La Chronique de Michèle Chabelski. Ces dames en mocassins Céline

Bon

  Mercredi

    L’égoïsme n’est pas l’apanage des très jeunes…

    Nous l’allons montrer tout à l’heure…

   Un bus à l’heure de pointe…

    L’ingénieur en chef des bus a réservé quatre places pour les handicapés.

  Vu le nombre d’embardées des bus parisiens d’aujourd’hui , elles ne sont pas surnuméraires…

  Je suis installée sur une place haute située sur une roue…

Une sorte de piédestal de bus… D’où je contemple le monde à mes pieds…

 Monte un vieux monsieur qui peine à marcher malgré sa canne, et dont un œil est fermé derrière ses grosses lunettes…

  Je me lève aussitôt, car les quatre places réservées sont occupées par d’élégantes passagères d’âge mûr…

  Il m’explique gentiment qu’il ne peut accepter, car le siège est trop haut et il ne peut pas se hisser dessus…

   Silence dans l’habitacle.

     Les quatre passagères des places réservées observent attentivement leurs chaussures devenues essentiels centres d’intérêt…

   Je demande à l’une d’entre elles si elle peut avoir l’obligeance de céder sa place au monsieur.

Elle ne répond pas, les trois autres ne bougent pas…

  Je réitère ma question…

    Toujours pas de réponse.

     J’explique alors aux trois personnes que je constate qu’elles sont probablement sourdes ou muettes mais que ce handicap n’est pas répertorié dans les priorités assises…

  Une des femmes se lève et dit je descends de toute façon…

   De toute façon…

   Les trois autres n’ont pas fait un geste…

   Le monsieur s’est péniblement installé en me regardant d’un air désolé…

   L’égoïsme institutionnalisé…

    L’irrespect, l’incivilité, sur une ligne de l’ouest parisien…
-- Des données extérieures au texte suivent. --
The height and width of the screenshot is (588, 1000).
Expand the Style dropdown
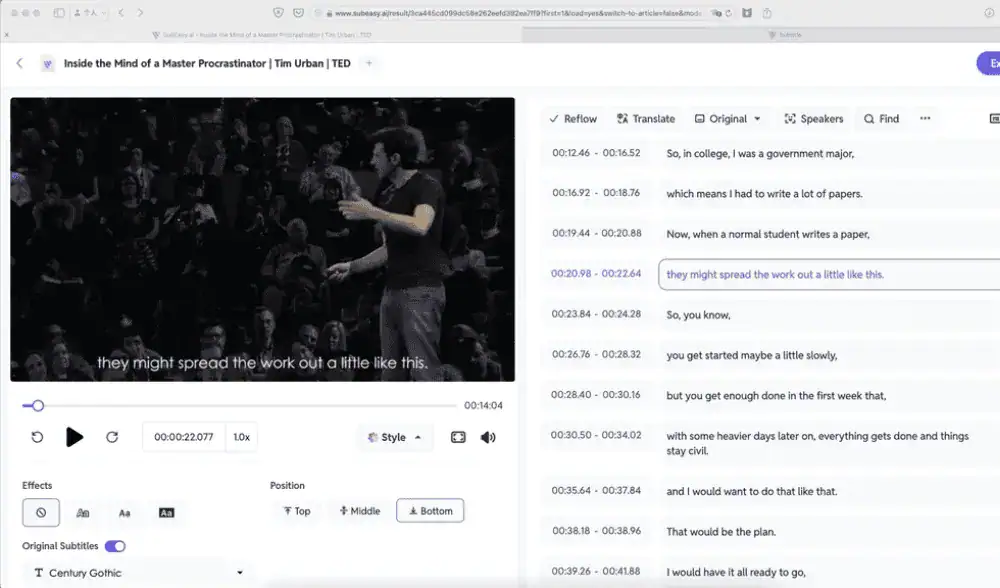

     Personne n’a réagi, un vieux préjugé rance a nourri ma rage…

   J’aurais probablement éprouvé moins de colère devant trois ados en baskets et sweat à capuche relevée…

  Résignation devant les éléments d’une société en décomposition…

  Les jeunes sont égoïstes et mal élevés. Fermez le ban.

  Mais de valides dames chics, installées indûment sur des places réservées aux handicapés, alors qu’on vilipende une jeunesse autocentrée , ça parle d’une société en mocassins Céline parfois aussi indigne qu’un môme en baskets Nike …

 Elles étaient peut-être handicapées toutes les quatre…

  Le nombre de gamins assis abîmés dans les jeux vidéo de leur portable, qui ne jettent pas un cil autour d’eux et n’abandonnent bien évidemment leur place à personne, m’impose un silence rageur, alors que je brûle de les déloger…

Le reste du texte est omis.